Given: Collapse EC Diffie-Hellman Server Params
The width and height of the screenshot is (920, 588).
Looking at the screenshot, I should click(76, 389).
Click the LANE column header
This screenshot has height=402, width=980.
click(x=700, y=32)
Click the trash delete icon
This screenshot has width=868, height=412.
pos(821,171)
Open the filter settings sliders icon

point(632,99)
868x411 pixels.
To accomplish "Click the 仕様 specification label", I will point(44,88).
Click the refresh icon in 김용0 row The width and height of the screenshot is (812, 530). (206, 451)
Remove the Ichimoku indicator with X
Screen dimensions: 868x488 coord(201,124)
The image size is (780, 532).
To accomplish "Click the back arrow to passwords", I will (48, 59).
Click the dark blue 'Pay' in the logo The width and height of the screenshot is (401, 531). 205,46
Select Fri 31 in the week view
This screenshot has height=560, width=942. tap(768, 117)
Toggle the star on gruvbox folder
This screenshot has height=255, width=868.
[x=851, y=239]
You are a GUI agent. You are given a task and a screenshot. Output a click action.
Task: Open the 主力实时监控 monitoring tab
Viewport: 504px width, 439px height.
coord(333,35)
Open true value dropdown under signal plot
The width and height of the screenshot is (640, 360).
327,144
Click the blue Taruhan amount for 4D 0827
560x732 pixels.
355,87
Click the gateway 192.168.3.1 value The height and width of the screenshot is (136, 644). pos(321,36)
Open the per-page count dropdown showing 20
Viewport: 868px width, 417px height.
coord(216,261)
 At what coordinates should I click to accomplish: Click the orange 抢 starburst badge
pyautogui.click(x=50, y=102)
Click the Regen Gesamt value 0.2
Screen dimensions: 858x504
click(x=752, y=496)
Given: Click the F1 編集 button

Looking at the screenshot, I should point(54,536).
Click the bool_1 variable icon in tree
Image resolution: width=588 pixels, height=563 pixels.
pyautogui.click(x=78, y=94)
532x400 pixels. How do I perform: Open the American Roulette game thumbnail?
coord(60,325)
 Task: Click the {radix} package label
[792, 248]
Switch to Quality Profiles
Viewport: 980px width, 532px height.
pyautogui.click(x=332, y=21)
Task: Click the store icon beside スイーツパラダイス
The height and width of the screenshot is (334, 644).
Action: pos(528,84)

◇ ◇ ◇ ◇ ◇ ◇ ◇

Look through the entries above and quote exactly the lines from the line with "Viewport: 504px width, 439px height." to the line with "Click the bool_1 variable icon in tree", counting both of those lines.

Viewport: 504px width, 439px height.
coord(333,35)
Open true value dropdown under signal plot
The width and height of the screenshot is (640, 360).
327,144
Click the blue Taruhan amount for 4D 0827
560x732 pixels.
355,87
Click the gateway 192.168.3.1 value The height and width of the screenshot is (136, 644). pos(321,36)
Open the per-page count dropdown showing 20
Viewport: 868px width, 417px height.
coord(216,261)
 At what coordinates should I click to accomplish: Click the orange 抢 starburst badge
pyautogui.click(x=50, y=102)
Click the Regen Gesamt value 0.2
Screen dimensions: 858x504
click(x=752, y=496)
Given: Click the F1 編集 button

Looking at the screenshot, I should point(54,536).
Click the bool_1 variable icon in tree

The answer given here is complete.